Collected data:
····················
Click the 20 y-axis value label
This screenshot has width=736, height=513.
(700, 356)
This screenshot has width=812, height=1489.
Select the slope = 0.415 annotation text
····················
▶ [PROMPT] What needs duplicating is the run of lines from the one containing "This screenshot has width=812, height=1489." through the last line of the entries above, exact and complete.

▶ [OUTPUT FOR THIS TASK]
This screenshot has width=812, height=1489.
Select the slope = 0.415 annotation text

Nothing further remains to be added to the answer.